Exercise details - Somewhere below is a line with "The image size is (1212, 980)." and, later, a line with "You are a computer-use agent. The height"; repeat those two lines and all the lines between them, exactly as they are.

Provided records -
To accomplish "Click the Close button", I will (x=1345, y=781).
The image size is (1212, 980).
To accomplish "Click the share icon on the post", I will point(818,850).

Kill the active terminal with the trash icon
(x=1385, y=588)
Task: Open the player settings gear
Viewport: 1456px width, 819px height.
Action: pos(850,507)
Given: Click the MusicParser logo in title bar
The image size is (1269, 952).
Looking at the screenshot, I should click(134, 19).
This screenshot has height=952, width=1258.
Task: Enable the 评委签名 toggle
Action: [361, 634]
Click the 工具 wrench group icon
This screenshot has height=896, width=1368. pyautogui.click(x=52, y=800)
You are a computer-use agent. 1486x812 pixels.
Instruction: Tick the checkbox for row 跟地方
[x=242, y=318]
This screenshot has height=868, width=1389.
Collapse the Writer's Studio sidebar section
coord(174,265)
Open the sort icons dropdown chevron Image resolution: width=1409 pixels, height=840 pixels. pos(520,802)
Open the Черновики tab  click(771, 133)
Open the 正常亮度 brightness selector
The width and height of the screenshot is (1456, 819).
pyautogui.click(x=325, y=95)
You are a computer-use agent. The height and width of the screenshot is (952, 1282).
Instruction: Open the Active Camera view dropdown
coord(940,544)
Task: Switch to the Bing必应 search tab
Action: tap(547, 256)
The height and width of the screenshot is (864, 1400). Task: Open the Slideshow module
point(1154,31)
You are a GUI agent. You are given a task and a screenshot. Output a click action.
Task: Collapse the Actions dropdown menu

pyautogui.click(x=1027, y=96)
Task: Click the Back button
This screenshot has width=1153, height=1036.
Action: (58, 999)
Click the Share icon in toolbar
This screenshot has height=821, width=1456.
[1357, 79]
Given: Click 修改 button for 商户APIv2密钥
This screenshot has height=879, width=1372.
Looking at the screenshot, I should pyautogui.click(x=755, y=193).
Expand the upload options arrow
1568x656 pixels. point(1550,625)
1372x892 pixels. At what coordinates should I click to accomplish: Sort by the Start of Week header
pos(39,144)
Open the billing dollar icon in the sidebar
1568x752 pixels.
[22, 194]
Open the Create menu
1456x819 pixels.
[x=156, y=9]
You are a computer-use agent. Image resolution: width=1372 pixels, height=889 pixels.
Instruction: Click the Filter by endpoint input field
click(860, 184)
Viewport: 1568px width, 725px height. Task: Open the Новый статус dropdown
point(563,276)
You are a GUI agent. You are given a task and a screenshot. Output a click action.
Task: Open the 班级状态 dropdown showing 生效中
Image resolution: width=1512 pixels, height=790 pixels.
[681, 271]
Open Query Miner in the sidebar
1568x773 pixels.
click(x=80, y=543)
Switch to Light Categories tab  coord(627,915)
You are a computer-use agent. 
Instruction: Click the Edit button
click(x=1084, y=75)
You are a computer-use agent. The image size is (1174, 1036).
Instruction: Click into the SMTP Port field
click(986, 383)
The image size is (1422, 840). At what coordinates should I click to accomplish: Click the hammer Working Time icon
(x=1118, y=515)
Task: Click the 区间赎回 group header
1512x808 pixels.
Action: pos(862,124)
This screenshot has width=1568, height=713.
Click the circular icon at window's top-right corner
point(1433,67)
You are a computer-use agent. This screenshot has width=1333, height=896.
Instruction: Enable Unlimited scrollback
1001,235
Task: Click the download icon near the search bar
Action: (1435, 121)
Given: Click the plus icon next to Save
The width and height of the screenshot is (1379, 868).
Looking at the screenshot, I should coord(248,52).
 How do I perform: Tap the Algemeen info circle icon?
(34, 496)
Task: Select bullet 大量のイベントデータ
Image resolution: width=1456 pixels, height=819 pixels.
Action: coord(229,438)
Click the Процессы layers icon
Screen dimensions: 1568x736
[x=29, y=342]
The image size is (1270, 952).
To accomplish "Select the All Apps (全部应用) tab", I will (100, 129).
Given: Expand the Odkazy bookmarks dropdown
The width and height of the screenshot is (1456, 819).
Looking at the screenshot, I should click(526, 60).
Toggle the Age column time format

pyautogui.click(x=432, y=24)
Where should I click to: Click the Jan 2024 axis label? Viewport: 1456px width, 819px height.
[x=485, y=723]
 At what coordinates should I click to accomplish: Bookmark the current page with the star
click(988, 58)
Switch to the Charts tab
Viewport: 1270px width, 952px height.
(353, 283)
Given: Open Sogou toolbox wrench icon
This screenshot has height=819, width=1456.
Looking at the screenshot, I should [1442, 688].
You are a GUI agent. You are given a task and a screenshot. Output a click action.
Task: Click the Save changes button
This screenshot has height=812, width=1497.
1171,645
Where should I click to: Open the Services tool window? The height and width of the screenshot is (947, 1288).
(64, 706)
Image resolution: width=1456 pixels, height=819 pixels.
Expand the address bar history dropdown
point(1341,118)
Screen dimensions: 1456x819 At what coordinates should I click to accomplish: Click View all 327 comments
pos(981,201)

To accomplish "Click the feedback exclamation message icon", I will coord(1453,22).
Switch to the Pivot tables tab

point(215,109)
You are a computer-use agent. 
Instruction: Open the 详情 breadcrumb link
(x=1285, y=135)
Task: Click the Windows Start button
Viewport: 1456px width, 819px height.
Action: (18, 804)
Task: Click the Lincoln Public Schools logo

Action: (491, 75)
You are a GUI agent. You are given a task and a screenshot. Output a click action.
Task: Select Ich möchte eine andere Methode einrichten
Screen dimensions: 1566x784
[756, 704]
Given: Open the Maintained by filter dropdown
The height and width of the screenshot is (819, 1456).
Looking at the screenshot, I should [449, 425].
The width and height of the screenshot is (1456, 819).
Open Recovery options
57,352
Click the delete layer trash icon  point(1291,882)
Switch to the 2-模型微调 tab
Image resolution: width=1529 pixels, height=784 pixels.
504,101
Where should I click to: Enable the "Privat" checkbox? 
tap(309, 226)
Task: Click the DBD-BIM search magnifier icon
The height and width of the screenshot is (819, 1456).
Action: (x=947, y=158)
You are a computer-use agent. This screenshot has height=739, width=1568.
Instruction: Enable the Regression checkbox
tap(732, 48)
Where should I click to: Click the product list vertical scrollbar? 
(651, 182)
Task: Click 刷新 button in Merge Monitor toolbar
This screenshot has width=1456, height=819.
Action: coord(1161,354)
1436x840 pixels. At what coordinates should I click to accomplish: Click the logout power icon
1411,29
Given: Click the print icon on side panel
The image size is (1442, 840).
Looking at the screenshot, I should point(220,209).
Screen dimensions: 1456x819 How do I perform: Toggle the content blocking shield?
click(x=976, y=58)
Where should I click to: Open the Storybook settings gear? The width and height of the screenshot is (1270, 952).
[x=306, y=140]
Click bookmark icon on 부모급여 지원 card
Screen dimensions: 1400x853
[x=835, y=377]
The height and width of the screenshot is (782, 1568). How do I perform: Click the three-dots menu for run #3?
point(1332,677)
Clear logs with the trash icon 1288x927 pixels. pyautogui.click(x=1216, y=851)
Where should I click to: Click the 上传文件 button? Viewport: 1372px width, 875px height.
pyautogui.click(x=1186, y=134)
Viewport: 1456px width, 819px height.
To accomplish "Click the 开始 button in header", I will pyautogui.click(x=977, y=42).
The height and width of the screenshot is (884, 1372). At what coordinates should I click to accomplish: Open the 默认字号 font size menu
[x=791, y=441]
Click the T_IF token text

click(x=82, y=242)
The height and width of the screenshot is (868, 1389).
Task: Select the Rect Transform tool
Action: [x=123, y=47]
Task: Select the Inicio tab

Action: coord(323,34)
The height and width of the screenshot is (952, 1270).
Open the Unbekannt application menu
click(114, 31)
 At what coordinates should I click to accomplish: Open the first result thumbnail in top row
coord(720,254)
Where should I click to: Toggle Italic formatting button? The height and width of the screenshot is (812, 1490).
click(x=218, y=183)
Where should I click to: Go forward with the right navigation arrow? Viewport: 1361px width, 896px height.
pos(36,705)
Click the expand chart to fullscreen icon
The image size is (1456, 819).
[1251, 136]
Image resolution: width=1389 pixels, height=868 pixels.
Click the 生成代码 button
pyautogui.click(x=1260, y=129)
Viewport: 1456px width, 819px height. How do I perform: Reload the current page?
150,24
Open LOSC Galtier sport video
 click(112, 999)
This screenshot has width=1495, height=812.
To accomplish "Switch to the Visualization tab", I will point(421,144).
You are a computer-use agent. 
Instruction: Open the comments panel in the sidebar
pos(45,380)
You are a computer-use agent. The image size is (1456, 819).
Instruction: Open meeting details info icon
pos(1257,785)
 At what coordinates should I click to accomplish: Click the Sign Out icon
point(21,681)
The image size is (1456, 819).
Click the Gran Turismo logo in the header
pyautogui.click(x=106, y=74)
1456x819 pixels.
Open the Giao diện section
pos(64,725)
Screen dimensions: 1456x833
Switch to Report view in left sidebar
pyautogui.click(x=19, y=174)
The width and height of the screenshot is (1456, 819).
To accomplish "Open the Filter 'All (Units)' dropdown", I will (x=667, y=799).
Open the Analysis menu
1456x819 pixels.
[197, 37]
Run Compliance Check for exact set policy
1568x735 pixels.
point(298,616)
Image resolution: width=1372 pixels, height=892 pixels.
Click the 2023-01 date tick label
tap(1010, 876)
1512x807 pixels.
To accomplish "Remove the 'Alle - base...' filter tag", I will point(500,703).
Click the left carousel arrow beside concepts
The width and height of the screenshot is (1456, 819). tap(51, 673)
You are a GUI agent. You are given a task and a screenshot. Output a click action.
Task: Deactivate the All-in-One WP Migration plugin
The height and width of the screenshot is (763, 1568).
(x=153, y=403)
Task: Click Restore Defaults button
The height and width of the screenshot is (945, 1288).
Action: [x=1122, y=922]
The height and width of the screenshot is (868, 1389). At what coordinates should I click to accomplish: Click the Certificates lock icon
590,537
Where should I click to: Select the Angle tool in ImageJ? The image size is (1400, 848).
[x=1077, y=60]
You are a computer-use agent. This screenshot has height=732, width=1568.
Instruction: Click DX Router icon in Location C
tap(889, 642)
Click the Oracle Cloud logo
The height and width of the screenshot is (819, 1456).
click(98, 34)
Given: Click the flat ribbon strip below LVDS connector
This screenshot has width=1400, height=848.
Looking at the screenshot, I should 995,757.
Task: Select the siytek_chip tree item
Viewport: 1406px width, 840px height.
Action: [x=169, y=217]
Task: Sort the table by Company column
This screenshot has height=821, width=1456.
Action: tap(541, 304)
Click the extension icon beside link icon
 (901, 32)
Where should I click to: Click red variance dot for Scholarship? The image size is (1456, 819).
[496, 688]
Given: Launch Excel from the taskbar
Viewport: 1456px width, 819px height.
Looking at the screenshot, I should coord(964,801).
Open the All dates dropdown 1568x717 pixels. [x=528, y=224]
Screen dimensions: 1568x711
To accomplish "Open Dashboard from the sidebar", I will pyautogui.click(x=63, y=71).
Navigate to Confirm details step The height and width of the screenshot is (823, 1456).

Task output -
The image size is (1212, 980).
To accomplish "Click the share icon on the post", I will point(818,850).

Kill the active terminal with the trash icon
(x=1385, y=588)
Task: Open the player settings gear
Viewport: 1456px width, 819px height.
Action: pos(850,507)
Given: Click the MusicParser logo in title bar
The image size is (1269, 952).
Looking at the screenshot, I should click(134, 19).
This screenshot has height=952, width=1258.
Task: Enable the 评委签名 toggle
Action: [361, 634]
Click the 工具 wrench group icon
This screenshot has height=896, width=1368. pyautogui.click(x=52, y=800)
You are a computer-use agent. 1486x812 pixels.
Instruction: Tick the checkbox for row 跟地方
[x=242, y=318]
This screenshot has height=868, width=1389.
Collapse the Writer's Studio sidebar section
coord(174,265)
Open the sort icons dropdown chevron Image resolution: width=1409 pixels, height=840 pixels. pos(520,802)
Open the Черновики tab  click(771, 133)
Open the 正常亮度 brightness selector
The width and height of the screenshot is (1456, 819).
pyautogui.click(x=325, y=95)
You are a computer-use agent. The height and width of the screenshot is (952, 1282).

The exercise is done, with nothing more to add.